The specific TCC rules will change with the next macOS update. The habit of understanding platform permissions before deploying will not. The planning — the deliberate study of what your platform allows and restricts — is what prevents the next incident from being a surprise.

The Plist Audit Checklist

Every plist in ~/Library/LaunchAgents/ should be audited against these rules:

  1. ProgramArguments[0]: Must be /opt/homebrew/bin/bash or /opt/homebrew/bin/python3. Not /bin/bash. Not /usr/bin/python3.
  2. EnvironmentVariables.PATH: Must start with /opt/homebrew/bin:. This ensures subprocess resolution prefers Homebrew binaries.
  3. Script paths in ~/Documents/Dev/: Valid, but only if the interpreter is a Homebrew binary. If the script itself is in ~/.openclaw/, TCC is not a factor regardless of interpreter.
  4. Venv Python paths: Verify the venv was built from Homebrew Python, not system Python. Check with: head -1 ~/.venvs/my-service/bin/python3 or readlink ~/.venvs/my-service/bin/python3.

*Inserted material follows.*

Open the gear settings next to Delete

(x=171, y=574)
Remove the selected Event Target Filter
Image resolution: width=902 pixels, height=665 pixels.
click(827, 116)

One bad binary path in one plist is enough to take down a critical service. The audit takes five minutes. The incident it prevents takes two hours.

SIGNAL

Run the plist audit now. Every plist using a system binary is a time bomb that will detonate on the next macOS TCC policy change. Fix them all at once — not one at a time as they fail.

Lesson 30 Drill

Open ~/Library/LaunchAgents/ (or /etc/systemd/system/ on Linux). List every service file. For each one:

  1. What binary does it execute? System or user-installed?
  2. What directories does the script access? Any protected paths?
  3. If you changed the binary to a user-installed version, would the service still function?

Fix every plist that uses a system binary to access a protected directory. Test each one by running launchctl kickstart and checking for exit code 0. Do not wait for the next macOS update to discover that your service was one TCC policy change away from failure.

If you are not on macOS: identify your platform's equivalent permission model. Docker users: check your seccomp profile. Kubernetes users: review your pod security context. Lambda users: verify your function only writes to /tmp/. The specific mechanism differs. The principle does not.

Bottom Line

macOS TCC is an invisible permission wall that can silently kill every launchd service on your machine overnight. No code change. No config change. Just a platform-level policy enforcement that your development environment never exposed.

The fix is mechanical: use Homebrew binaries, not system binaries. Rebuild venvs from Homebrew Python. Audit every plist. The deeper lesson is architectural: understand your platform's permission model before you deploy on it. "It works on my machine" is not a deployment strategy — it is a statement about your machine's permission grants, which production does not share.